Although these four lines remind me especially of both of my maternal grandparents, it calls to mind my grandmother in particular. Hers was a quiet, non-confrontational, calming sort of presence. “Long-suffering” is too strong a descriptor. Perhaps “receptive” is better for a woman who took things in and accepted them in her own way, a way that I have never fully understood. Perhaps like her namesake who was Jesus’s mother, she was able to “let it be” when it was best to do so. She wasn’t a pushover; she worked hard, served her family well, and even pushed back when Grandpa Bohaty got too paternalistic. But I can feel her accepting the sun’s kiss as pardon enough, and birds’ songs as mirth enough for her life. For her, her garden was church; and God’s heart was found there more than anywhere else on earth.
Sometime during my late childhood, the Bohatys began to attend a Unitarian church, which seemed almost as mysterious to me as attending no church at all. Very late in their lives, when they moved to the town my parents lived in, they became Presbyterians, though I have no idea how they understood that move beyond just being in church with my parents. And my mother noted that near the end of her life, Grandma started crossing herself when they said grace around the table. Somehow, through gardens, and by way of unitarian and trinitarian Protestant churches, she came back to where she’d started.
A couple of weeks ago I saw this same sign in a neighbor’s yard. That set me to wondering about the origin of the verse. It is the 4th stanza of a 5-stanza poem entitled God’s Garden by Englishwoman Dorothy Frances Gurney, whose other claim upon posterity is the wedding hymn, O Perfect Love. I will not share God’s Garden here. It is easily found on the web.

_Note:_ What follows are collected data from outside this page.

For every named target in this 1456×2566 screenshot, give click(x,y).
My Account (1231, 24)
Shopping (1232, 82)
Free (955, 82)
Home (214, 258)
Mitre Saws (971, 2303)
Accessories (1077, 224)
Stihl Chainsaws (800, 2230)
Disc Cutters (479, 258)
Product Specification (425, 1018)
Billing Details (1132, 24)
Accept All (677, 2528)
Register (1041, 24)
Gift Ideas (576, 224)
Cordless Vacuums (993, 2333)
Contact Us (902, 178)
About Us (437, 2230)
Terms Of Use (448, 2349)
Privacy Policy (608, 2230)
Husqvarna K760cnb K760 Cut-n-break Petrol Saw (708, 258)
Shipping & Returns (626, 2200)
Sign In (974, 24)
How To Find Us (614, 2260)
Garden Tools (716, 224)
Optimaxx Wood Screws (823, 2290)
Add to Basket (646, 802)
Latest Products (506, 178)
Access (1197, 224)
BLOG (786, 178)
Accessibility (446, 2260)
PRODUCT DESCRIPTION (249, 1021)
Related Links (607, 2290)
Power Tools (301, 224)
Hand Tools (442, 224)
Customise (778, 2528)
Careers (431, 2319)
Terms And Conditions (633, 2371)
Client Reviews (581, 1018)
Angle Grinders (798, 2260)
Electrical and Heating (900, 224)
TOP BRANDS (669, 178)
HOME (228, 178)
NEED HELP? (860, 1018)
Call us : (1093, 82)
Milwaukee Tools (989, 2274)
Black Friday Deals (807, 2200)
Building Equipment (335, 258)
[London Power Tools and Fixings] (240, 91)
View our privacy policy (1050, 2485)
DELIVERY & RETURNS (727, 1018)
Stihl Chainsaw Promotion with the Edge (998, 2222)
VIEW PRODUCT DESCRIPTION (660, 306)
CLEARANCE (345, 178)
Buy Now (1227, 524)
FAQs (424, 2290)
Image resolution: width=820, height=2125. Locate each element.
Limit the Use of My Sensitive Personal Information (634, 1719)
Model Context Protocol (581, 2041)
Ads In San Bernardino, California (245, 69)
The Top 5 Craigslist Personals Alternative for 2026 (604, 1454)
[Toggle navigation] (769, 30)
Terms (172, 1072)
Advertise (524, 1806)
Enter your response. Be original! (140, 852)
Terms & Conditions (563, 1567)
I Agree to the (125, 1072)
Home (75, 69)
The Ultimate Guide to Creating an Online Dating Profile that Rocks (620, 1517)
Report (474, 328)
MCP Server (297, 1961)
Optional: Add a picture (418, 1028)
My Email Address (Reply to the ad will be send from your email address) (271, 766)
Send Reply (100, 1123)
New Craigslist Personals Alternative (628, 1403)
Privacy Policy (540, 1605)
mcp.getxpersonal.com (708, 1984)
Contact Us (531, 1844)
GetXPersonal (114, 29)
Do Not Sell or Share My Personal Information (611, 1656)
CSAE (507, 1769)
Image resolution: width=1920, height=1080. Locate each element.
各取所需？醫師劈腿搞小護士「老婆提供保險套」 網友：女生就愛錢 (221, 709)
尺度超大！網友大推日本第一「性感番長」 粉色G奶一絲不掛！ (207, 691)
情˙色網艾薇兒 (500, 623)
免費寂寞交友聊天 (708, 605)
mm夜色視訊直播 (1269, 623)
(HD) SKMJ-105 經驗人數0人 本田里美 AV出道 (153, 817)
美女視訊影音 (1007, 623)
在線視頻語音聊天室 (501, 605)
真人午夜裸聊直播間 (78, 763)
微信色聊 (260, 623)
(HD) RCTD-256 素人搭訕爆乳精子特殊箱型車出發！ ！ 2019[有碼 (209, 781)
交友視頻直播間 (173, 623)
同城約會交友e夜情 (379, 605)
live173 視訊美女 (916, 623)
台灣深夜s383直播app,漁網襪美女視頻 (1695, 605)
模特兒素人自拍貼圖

I will report that it is a religious poem which begins in the Garden of Eden and ends in the Garden of Gethsemane, where, it asserts, Jesus broke His heart for us.
Jesus broke for us the heart that is pardon, the heart that is mirth. The heart that is God’s, for others, like Grandma Bohaty’s.
Did she know the entire poem? I will never know, but I can imagine stanza 4 resonating inside of her, and I feel her with me when I feel the kiss of the sun and hear the songs of the birds, always near God’s heart.